I continue to sit watching t.v. She then ask did your lawyer call I said no. She said boy she is on top of It. She then starts in on divorce that she is done and I better get going on this house or she is going to have it up for sale. I said I'll leave all that up to the lawyers. She gets pissed and starts telling what lawyers do I just say ok. She then starts asking me about why am I buying ice cream and doing all these nice things and why do you think telling everyone what you did is going to help our marriage you just made it worst. She went on saying she don't think she can ever forcgive me for it. She then said maybe she can. I just listened. She then said I made it worst and it will never work again. I simply said how will you ever know. She also wanted to know about my evidence and who told me to expose the affair. I said I have proof that is all that's needed, she said I want to see it. I said no, and she started to get mad.
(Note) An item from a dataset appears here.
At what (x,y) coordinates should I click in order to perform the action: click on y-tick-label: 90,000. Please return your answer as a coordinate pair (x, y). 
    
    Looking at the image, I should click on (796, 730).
She then started asking me who told me to expose etc.. I just said I did it to save our marriage and family. She continue to get angrier and told me when are you just going to stop and give in....I said I'm fighting for this marriage and family to the very end. She continue to tell me just stop. I then decided to go empty the dishwasher. I never lost my cool. I then came back into the living room and asked her if I could get her anything. She told me to stop playing a game with her. I asked her again and she said no..


ME46
WW 38
D-day 2/13/14

Ephesians 5:11-13
11 Do not participate in the unfruitful deeds of darkness, but rather expose them.